=== BRIEF ===
Exact output of all the records is required.

Segment Open

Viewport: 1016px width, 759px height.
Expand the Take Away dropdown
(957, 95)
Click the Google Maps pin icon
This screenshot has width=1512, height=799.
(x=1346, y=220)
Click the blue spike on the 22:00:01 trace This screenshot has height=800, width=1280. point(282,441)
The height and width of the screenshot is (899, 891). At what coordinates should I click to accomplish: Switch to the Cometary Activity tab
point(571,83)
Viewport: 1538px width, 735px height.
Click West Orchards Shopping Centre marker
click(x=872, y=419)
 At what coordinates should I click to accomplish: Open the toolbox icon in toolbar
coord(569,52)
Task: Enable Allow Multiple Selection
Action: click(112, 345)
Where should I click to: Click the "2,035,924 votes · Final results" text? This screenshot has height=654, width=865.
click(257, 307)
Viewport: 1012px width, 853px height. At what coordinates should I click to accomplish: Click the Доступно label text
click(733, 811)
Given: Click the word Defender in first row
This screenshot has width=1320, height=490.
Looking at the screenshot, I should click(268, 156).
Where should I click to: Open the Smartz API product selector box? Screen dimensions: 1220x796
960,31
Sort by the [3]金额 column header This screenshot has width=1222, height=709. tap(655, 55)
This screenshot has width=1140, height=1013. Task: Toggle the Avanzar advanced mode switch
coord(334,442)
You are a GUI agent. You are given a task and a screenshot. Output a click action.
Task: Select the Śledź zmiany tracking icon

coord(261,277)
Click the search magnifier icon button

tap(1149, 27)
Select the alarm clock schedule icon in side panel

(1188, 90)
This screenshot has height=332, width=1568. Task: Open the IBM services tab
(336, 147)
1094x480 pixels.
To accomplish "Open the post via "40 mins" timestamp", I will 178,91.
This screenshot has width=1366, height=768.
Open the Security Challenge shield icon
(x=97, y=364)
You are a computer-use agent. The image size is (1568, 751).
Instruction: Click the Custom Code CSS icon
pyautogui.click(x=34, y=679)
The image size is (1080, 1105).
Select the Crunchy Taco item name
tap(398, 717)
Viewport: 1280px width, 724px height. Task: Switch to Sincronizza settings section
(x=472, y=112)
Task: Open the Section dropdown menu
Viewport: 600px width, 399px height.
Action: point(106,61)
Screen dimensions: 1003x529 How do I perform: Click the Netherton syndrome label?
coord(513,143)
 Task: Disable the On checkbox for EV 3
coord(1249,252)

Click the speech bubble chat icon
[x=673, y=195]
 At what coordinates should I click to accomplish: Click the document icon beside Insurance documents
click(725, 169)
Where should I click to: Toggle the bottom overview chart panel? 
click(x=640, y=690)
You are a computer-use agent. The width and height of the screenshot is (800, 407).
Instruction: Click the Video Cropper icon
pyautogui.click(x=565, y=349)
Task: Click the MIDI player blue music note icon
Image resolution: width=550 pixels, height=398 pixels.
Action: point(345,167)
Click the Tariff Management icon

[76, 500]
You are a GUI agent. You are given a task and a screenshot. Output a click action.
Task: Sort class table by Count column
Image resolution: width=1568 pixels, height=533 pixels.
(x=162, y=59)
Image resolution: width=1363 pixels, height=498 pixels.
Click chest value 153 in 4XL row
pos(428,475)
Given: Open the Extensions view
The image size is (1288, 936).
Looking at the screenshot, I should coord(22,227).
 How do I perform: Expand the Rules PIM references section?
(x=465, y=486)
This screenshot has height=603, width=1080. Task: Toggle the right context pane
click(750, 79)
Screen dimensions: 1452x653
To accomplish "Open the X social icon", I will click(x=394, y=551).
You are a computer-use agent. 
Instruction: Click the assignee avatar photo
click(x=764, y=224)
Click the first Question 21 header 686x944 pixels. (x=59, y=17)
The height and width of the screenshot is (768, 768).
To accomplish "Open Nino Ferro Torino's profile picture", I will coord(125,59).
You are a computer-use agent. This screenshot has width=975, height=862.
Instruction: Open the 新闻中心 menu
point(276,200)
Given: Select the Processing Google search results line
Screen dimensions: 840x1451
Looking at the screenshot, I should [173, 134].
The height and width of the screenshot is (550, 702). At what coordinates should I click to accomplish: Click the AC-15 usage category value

Segment Closed

=== RESPONSE TO THE TASK ===
Viewport: 1016px width, 759px height.
Expand the Take Away dropdown
(957, 95)
Click the Google Maps pin icon
This screenshot has width=1512, height=799.
(x=1346, y=220)
Click the blue spike on the 22:00:01 trace This screenshot has height=800, width=1280. point(282,441)
The height and width of the screenshot is (899, 891). At what coordinates should I click to accomplish: Switch to the Cometary Activity tab
point(571,83)
Viewport: 1538px width, 735px height.
Click West Orchards Shopping Centre marker
click(x=872, y=419)
 At what coordinates should I click to accomplish: Open the toolbox icon in toolbar
coord(569,52)
Task: Enable Allow Multiple Selection
Action: click(112, 345)
Where should I click to: Click the "2,035,924 votes · Final results" text? This screenshot has height=654, width=865.
click(257, 307)
Viewport: 1012px width, 853px height. At what coordinates should I click to accomplish: Click the Доступно label text
click(733, 811)
Given: Click the word Defender in first row
This screenshot has width=1320, height=490.
Looking at the screenshot, I should click(268, 156).
Where should I click to: Open the Smartz API product selector box? Screen dimensions: 1220x796
960,31
Sort by the [3]金额 column header This screenshot has width=1222, height=709. tap(655, 55)
This screenshot has width=1140, height=1013. Task: Toggle the Avanzar advanced mode switch
coord(334,442)
You are a GUI agent. You are given a task and a screenshot. Output a click action.
Task: Select the Śledź zmiany tracking icon

coord(261,277)
Click the search magnifier icon button

tap(1149, 27)
Select the alarm clock schedule icon in side panel

(1188, 90)
This screenshot has height=332, width=1568. Task: Open the IBM services tab
(336, 147)
1094x480 pixels.
To accomplish "Open the post via "40 mins" timestamp", I will 178,91.
This screenshot has width=1366, height=768.
Open the Security Challenge shield icon
(x=97, y=364)
You are a computer-use agent. The image size is (1568, 751).
Instruction: Click the Custom Code CSS icon
pyautogui.click(x=34, y=679)
The image size is (1080, 1105).
Select the Crunchy Taco item name
tap(398, 717)
Viewport: 1280px width, 724px height. Task: Switch to Sincronizza settings section
(x=472, y=112)
Task: Open the Section dropdown menu
Viewport: 600px width, 399px height.
Action: point(106,61)
Screen dimensions: 1003x529 How do I perform: Click the Netherton syndrome label?
coord(513,143)
 Task: Disable the On checkbox for EV 3
coord(1249,252)

Click the speech bubble chat icon
[x=673, y=195]
 At what coordinates should I click to accomplish: Click the document icon beside Insurance documents
click(725, 169)
Where should I click to: Toggle the bottom overview chart panel? 
click(x=640, y=690)
You are a computer-use agent. The width and height of the screenshot is (800, 407).
Instruction: Click the Video Cropper icon
pyautogui.click(x=565, y=349)
Task: Click the MIDI player blue music note icon
Image resolution: width=550 pixels, height=398 pixels.
Action: point(345,167)
Click the Tariff Management icon

[76, 500]
You are a GUI agent. You are given a task and a screenshot. Output a click action.
Task: Sort class table by Count column
Image resolution: width=1568 pixels, height=533 pixels.
(x=162, y=59)
Image resolution: width=1363 pixels, height=498 pixels.
Click chest value 153 in 4XL row
pos(428,475)
Given: Open the Extensions view
The image size is (1288, 936).
Looking at the screenshot, I should coord(22,227).
 How do I perform: Expand the Rules PIM references section?
(x=465, y=486)
This screenshot has height=603, width=1080. Task: Toggle the right context pane
click(750, 79)
Screen dimensions: 1452x653
To accomplish "Open the X social icon", I will click(x=394, y=551).
You are a computer-use agent. 
Instruction: Click the assignee avatar photo
click(x=764, y=224)
Click the first Question 21 header 686x944 pixels. (x=59, y=17)
The height and width of the screenshot is (768, 768).
To accomplish "Open Nino Ferro Torino's profile picture", I will coord(125,59).
You are a computer-use agent. This screenshot has width=975, height=862.
Instruction: Open the 新闻中心 menu
point(276,200)
Given: Select the Processing Google search results line
Screen dimensions: 840x1451
Looking at the screenshot, I should [173, 134].
The height and width of the screenshot is (550, 702). At what coordinates should I click to accomplish: Click the AC-15 usage category value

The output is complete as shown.